> [Compiti da svolgere]
a) Traduci in inglese la seguente frase del brano citato: «In quegli stessi giorni un demone si aggira per i carruggi seminando il terrore.»
b) Ricopia dal brano citato, senza alcuna modifica, il tratto che va da "Di nuovo il" a "portato a casa.".

> [Brano citato]

======

Di nuovo il guaritore di maiali…
A dir la verità il primo libro Il guaritore di maiali l’avevo già preso tra le mani (in una delle solite librerie di Siena) e stavo per leggere l’incipit quando fui attratto, mi ricordo, da una copertina più sfiziosa. Questa volta niente distrazioni. Ho catturato Il mistero degli incurabili di Lorenzo Beccati, Kowalski 2008 e, dopo averlo assaggiato in qua e là, me lo sono portato a casa.
“Genova. Anno del Signore 1589. Strani avvenimenti scuotono le mura dell’ospedale degli Incurabili, dove sono rinchiuse povere anime che Dio sembra aver dimenticato mentre gli uomini le ricordano solo con il nome della malattia di cui soffrono: il furioso, il sifilitico, il melanconico, l’epilettico, lo storpio. In quegli stessi giorni un demone si aggira per i carruggi seminando il terrore. Tre ragazzi spariscono e i loro cadaveri vengono ritrovati grazie alle visioni di una maga”.

======

> [Dati forniti]
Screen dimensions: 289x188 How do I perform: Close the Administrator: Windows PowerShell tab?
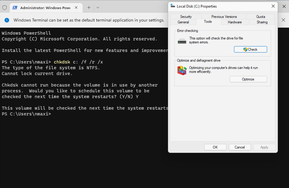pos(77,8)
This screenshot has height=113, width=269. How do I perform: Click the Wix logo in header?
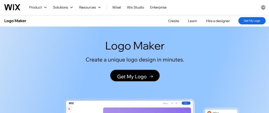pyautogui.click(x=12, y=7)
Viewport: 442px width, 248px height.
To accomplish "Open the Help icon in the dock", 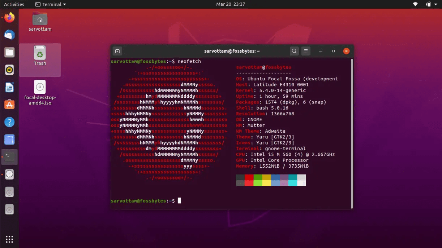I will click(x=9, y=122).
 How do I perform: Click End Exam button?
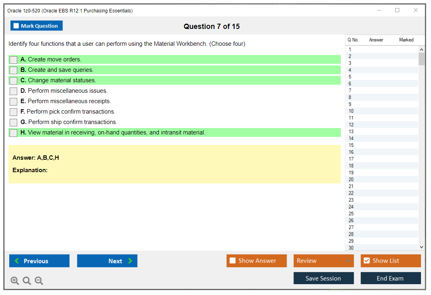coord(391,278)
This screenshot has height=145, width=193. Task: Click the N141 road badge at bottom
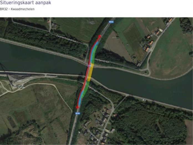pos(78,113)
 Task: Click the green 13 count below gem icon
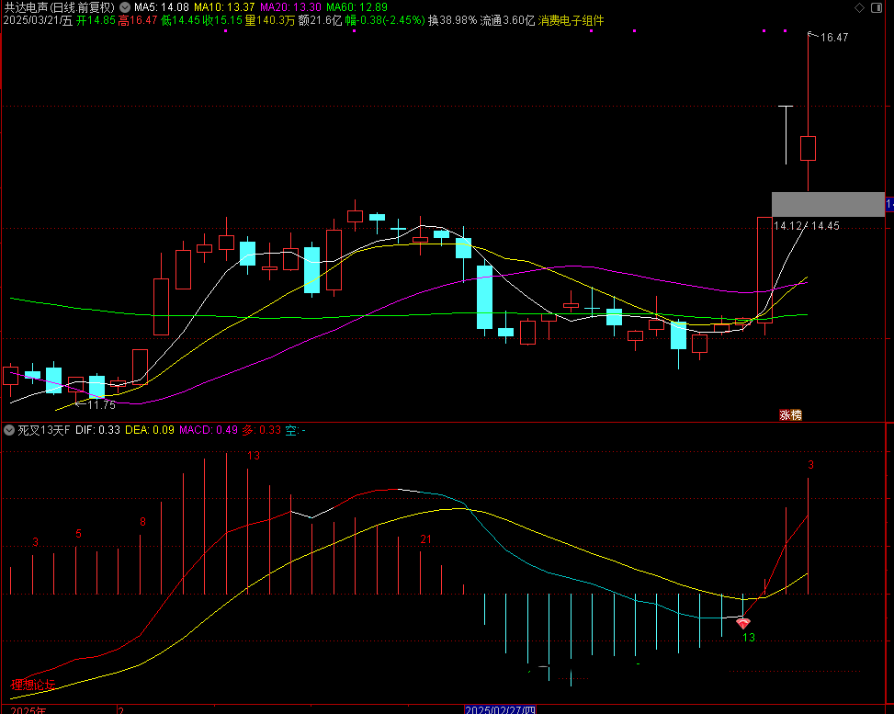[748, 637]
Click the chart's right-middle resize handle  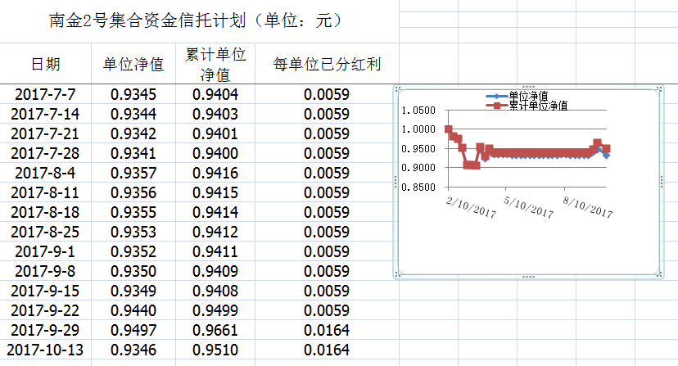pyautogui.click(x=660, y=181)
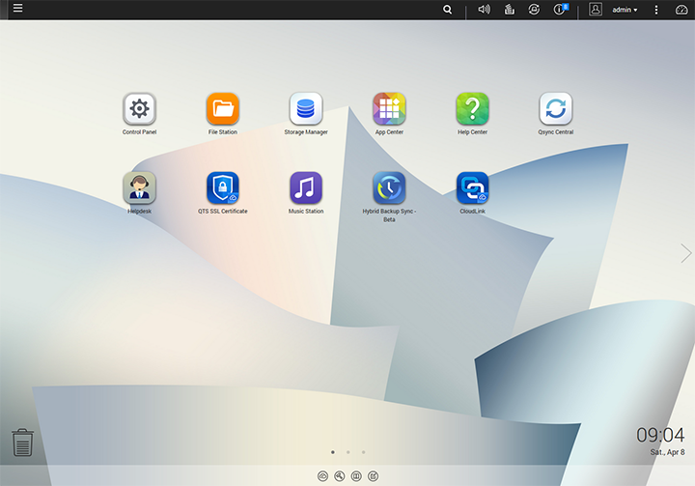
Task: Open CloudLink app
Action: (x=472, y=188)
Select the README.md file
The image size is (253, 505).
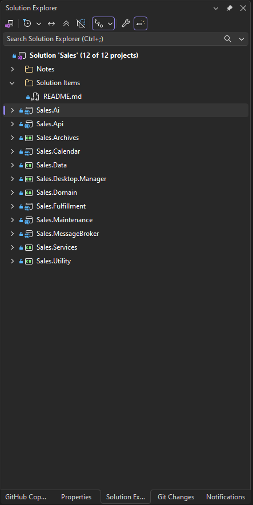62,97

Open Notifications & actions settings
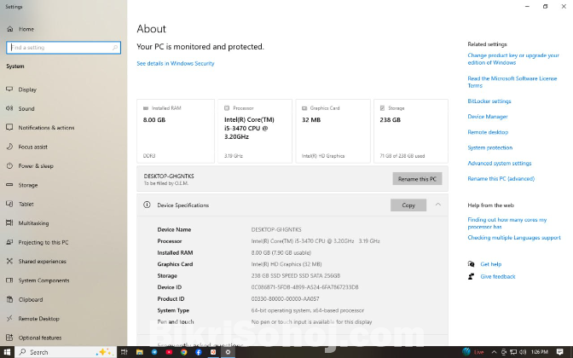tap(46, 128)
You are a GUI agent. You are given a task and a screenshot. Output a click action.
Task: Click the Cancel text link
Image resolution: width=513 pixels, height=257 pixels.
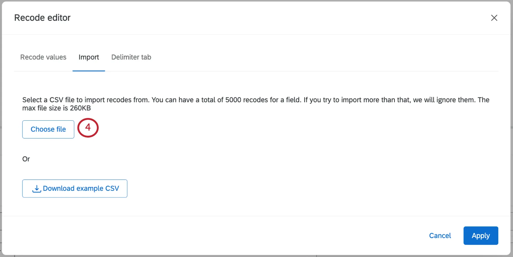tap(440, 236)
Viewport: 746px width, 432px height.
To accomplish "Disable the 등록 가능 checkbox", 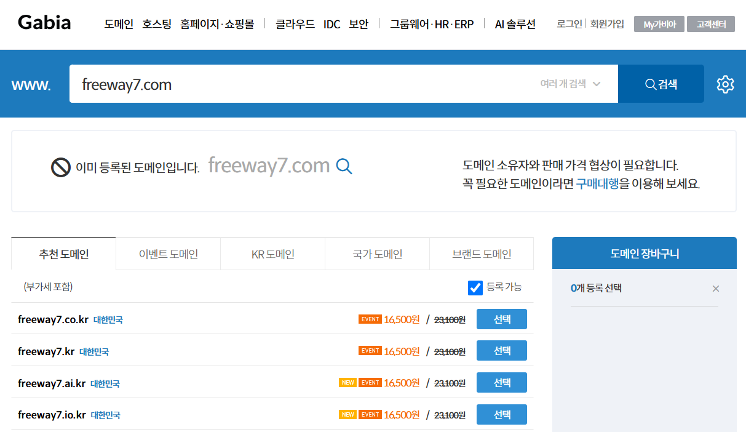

======

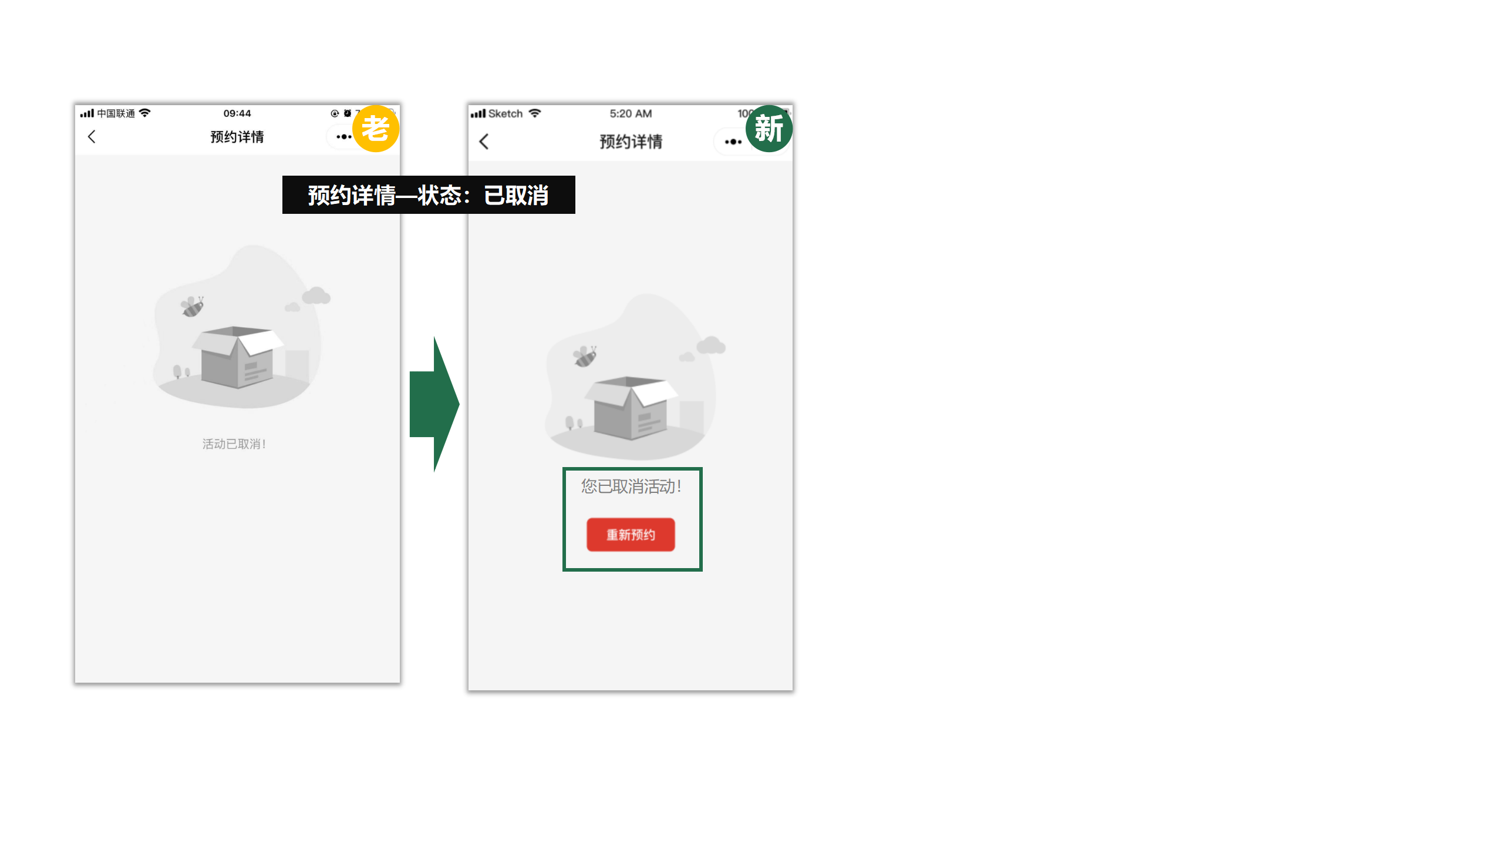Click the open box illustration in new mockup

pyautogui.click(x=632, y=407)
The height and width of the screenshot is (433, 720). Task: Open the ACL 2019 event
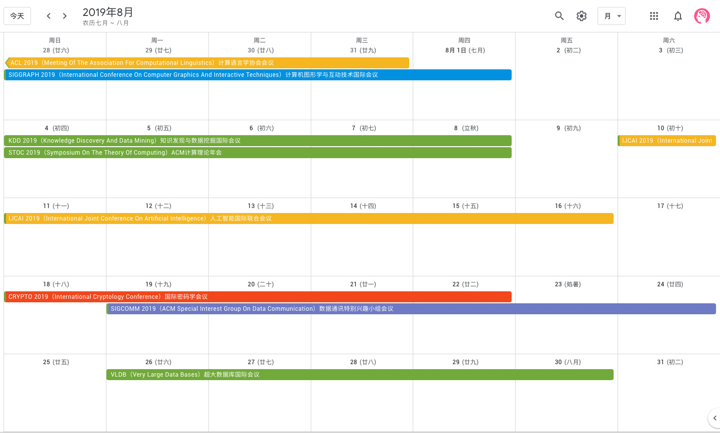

======

> [Soluzioni per compito]
a) In those same days, a demon roams the alleys, spreading terror.

b)
Di nuovo il guaritore di maiali…
A dir la verità il primo libro Il guaritore di maiali l’avevo già preso tra le mani (in una delle solite librerie di Siena) e stavo per leggere l’incipit quando fui attratto, mi ricordo, da una copertina più sfiziosa. Questa volta niente distrazioni. Ho catturato Il mistero degli incurabili di Lorenzo Beccati, Kowalski 2008 e, dopo averlo assaggiato in qua e là, me lo sono portato a casa.